Na época do desastre de Mariana, em 2015, as ações se desvalorizaram, chegando até um valor mínimo de R$ 7,97. No pregão do último dia 24, no entanto, a cotação chegou em R$56,15.


Um sonho de muita gente é ser sócio de grandes empresas. Esse sonho pode se tornar realidade graças ao mercado de ações, cada vez mais democratizado no universo digital. Porém, identificar empresas com os mesmos valores que os nossos é um passo muito importante na hora de escolher em quais ações. Com base nisso, o caso da Vale é um que merece ser analisado de perto.



Um pouco sobre a Vale


A Vale, antiga Companhia Vale do Rio Doce, é uma empresa mineradora multinacional brasileira, além de ser uma das maiores operadoras de logística do país. Inicialmente todas as reservas de minério de ferro de Minas Gerais eram dos ingleses (compra efetuada em 1909), formando uma empresa de capital inglês. Foi em 1942, no governo de Getúlio Vargas, que a empresa foi encampada, formando a Companhia Vale do Rio Doce (CVRD).



A empresa surgiu após um acordo entre Estados Unidos, Inglaterra e Brasil, durante a Segunda Guerra Mundial. Os ingleses e os norte-americanos precisavam do fornecimento de minério de ferro para as indústrias. A empresa foi, ainda, fundamental para a reconstrução do Japão depois da guerra. O crescimento deste país foi um dos principais fatores para tornar a Vale uma grande mineradora.

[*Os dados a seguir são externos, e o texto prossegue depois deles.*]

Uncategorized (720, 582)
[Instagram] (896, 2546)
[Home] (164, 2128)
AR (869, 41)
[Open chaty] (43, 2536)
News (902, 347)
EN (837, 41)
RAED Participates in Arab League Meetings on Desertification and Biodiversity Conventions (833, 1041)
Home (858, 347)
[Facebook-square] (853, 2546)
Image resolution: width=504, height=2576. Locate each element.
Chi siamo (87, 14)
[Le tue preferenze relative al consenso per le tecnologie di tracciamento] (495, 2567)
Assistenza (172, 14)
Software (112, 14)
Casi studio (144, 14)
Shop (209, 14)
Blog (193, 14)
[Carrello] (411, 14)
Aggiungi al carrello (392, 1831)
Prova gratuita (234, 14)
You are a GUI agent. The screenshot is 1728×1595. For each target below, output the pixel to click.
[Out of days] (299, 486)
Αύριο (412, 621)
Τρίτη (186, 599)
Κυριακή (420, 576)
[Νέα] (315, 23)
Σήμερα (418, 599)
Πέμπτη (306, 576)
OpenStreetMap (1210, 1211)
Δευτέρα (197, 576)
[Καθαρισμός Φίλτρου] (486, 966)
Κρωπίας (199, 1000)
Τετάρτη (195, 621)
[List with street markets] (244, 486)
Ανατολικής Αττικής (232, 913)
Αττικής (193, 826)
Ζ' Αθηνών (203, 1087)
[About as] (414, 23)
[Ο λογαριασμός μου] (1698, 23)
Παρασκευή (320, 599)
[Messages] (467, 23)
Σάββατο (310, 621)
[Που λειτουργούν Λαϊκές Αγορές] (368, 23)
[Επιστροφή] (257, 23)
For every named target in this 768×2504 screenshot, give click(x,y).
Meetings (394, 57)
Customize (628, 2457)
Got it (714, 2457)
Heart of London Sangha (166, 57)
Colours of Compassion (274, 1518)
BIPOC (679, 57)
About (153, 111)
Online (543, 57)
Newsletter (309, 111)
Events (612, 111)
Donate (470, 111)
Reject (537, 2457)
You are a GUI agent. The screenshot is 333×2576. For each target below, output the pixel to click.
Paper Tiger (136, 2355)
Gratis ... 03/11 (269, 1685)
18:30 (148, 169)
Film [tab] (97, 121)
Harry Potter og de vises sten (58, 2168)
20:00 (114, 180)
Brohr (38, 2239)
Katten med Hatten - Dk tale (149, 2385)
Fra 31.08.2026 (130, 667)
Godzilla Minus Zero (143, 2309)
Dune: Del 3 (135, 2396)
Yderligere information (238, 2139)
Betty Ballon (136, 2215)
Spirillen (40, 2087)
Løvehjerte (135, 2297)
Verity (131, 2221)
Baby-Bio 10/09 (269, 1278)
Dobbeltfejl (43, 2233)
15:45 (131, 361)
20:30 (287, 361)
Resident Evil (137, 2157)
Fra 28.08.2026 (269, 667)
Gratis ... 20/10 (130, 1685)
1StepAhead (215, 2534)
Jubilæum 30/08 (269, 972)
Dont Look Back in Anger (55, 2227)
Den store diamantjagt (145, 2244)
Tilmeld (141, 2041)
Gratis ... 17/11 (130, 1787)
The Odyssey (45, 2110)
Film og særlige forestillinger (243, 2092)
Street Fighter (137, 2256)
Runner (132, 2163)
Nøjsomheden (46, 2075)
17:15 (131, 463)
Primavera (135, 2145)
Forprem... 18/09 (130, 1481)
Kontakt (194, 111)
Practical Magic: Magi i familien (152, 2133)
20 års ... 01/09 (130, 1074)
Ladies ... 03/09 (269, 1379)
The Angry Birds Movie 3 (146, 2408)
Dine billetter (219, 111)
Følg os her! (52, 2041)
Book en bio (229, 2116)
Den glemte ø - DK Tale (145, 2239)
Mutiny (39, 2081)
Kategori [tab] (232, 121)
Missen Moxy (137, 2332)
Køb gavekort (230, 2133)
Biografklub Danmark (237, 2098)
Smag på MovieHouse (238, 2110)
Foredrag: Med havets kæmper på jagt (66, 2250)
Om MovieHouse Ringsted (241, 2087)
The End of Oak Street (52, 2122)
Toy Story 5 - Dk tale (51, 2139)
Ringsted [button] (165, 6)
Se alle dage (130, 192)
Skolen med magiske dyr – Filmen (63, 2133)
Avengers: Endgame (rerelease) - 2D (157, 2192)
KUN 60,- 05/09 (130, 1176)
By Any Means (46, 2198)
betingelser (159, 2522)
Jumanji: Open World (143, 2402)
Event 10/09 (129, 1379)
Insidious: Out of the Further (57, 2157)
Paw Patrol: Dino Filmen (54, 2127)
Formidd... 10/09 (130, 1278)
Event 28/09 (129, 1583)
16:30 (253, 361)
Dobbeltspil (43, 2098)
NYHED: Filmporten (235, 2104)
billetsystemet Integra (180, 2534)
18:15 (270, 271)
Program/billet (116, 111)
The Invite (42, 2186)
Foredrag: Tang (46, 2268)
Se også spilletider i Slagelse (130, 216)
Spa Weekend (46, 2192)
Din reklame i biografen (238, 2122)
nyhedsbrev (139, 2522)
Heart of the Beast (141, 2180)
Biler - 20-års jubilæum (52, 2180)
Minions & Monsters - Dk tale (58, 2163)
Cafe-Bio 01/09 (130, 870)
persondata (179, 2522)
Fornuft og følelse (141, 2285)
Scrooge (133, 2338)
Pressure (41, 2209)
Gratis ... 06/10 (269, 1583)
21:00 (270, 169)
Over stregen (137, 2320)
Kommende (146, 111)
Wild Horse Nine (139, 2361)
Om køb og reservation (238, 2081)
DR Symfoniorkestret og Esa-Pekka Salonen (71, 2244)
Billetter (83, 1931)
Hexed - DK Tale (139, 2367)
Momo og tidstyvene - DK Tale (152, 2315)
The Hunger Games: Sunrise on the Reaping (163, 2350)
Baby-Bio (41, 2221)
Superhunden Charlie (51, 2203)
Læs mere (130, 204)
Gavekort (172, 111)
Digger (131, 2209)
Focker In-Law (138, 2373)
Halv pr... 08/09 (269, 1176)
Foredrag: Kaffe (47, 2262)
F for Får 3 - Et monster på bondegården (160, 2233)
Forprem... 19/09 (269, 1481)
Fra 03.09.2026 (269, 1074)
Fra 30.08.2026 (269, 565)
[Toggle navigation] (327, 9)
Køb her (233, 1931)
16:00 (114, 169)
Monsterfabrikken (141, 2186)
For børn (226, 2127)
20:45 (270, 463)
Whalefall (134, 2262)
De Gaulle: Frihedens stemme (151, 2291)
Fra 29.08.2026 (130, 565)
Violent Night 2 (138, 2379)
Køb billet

No período entre 1969 e 1979 a empresa tornou-se a maior exportadora de minério de ferro do mundo, e mantém este posto até hoje. Em 1997 a empresa foi privatizada e comprada por um consórcio liderado pela Companhia Siderúrgica Nacional.



De lá para cá, várias marcas importantes foram atingidas, batendo recordes de lucros e, em 2003, superando a marca de US$ 100 bilhões.



Apesar do crescimento vertiginoso da empresa, desde os momentos da privatização algumas polêmicas começaram a surgir. A Vale teve seu preço de venda em US$ 3,338 bilhões, subestimado de propósito para garantir lucro aos empresários privados. A companhia também apareceu com denúncias em esquemas de corrupção dentro e fora do país.



Porém, os maiores problemas foram justamente os rompimentos das barragens, que aconteceram num período curtíssimo, e causaram estragos imensuráveis e irreparáveis para comunidades e para o ecossistema. Também devemos lembrar que o crime de Mariana segue impune ainda hoje. O processo, que envolve executivos da Samarco, além da Vale e da BHP Billiton (que controlam a mineradora) tramita na Vara Federal de Ponte Nova-MG, ainda sem data para julgamento. Das 68 multas aplicadas por órgãos ambientais, apenas uma está sendo paga – e em 59 parcelas. As famílias prejudicadas ainda não receberam nenhuma indenização pelos danos, mortes e horror sofridos.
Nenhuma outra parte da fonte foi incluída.